--- start of Provided text ---

Supported guesser contexts

Guesser

Context name

Topology attributes guessed

DefaultGuesser

“default”

elements, types, masses, bonds, angles, dihedrals, impropers, aromaticities

Guessing at Universe creation

Topology attributes can be guessed at Universe creation by passing in topology attributes to guess to the to_guess keyword. By default, as of version 2.8.0, the default guesser is used to guess types and masses.

In [1]: import MDAnalysis as mda

In [2]: from MDAnalysis.tests.datafiles import PRM12

In [3]: u = mda.Universe(PRM12, context="default", to_guess=["types", "masses", "bonds"])

In [4]: u.atoms.bonds
Out[4]: <TopologyGroup containing 8947 bonds>

In general, guessing at Universe creation works very similarly to guessing using the guess_TopologyAttrs method interface documented below. The main difference is that passing guesser-specific keyword arguments such as fudge_factor and vdwradii into Universe creation is now deprecated and will be removed in version 3.0. Instead, we recommend specifying these arguments through an explicit call to the guess_TopologyAttrs().

Guessing using the guess_TopologyAttrs() interface

Topology attributes can also be guessed after Universe creation using the guess_TopologyAttrs() method. The to_guess, force_guess, and context keywords are used to specify which attributes to guess, which attributes to forcibly re-guess, and which guesser to use, respectively. These three keywords perform the same way here as they do in Universe creation.

As with Universe creation, the DefaultGuesser is used as the default context. The following example demonstrates how to guess atom types and masses after Universe creation.

In [5]: u = mda.Universe(PRM12, to_guess=[]) # in v2.8.0 masses and types are guessed by default

In [6]: u.guess_TopologyAttrs(to_guess=["types", "masses"])

In [7]: u.atoms.types
Out[7]: 
array(['HO', 'OH', 'CI', ..., 'OW', 'HW', 'HW'],
      shape=(8923,), dtype=object)

The context can be specified either using a string (e.g., "default") or an already created Guesser object (which will have been derived from the base class GuesserBase). It may be convenient to pass in an already-created Guesser object (such as the DefaultGuesser) if there are particular keywords you want to use in guessing methods, such as the fudge_factor, vdwradii or lower_bound keywords for controlling bond guessing. However, if additional keyword arguments are passed into guess_TopologyAttrs(), they will replace any existing arguments inside the guesser.

In [8]: from MDAnalysis.guesser import DefaultGuesser

In [9]: from MDAnalysis.tests.datafiles import CONECT    # example data file

In [10]: u = mda.Universe(CONECT)

In [11]: guesser = DefaultGuesser(u, fudge_factor=1.2)

In [12]: u.guess_TopologyAttrs(to_guess=["bonds"], context=guesser, fudge_factor=0.5)

In [13]: guesser._kwargs["fudge_factor"]
Out[13]: 0.5

Forcibly re-guessing

MDAnalysis will preferentially read topology attributes from file instead of re-guessing them, even if the attribute is passed into to_guess. For example, below, the types attributes reflects the actual atom types in the file.

--- end of Provided text ---
--- start of Listed records ---

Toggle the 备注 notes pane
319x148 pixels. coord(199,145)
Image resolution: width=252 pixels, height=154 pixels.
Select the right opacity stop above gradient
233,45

--- end of Listed records ---

According to the topology guessing text, in which version will support for passing guesser-specific keyword arguments into Universe creation be removed? The material is separate from the topology guessing text.

Version 3.0.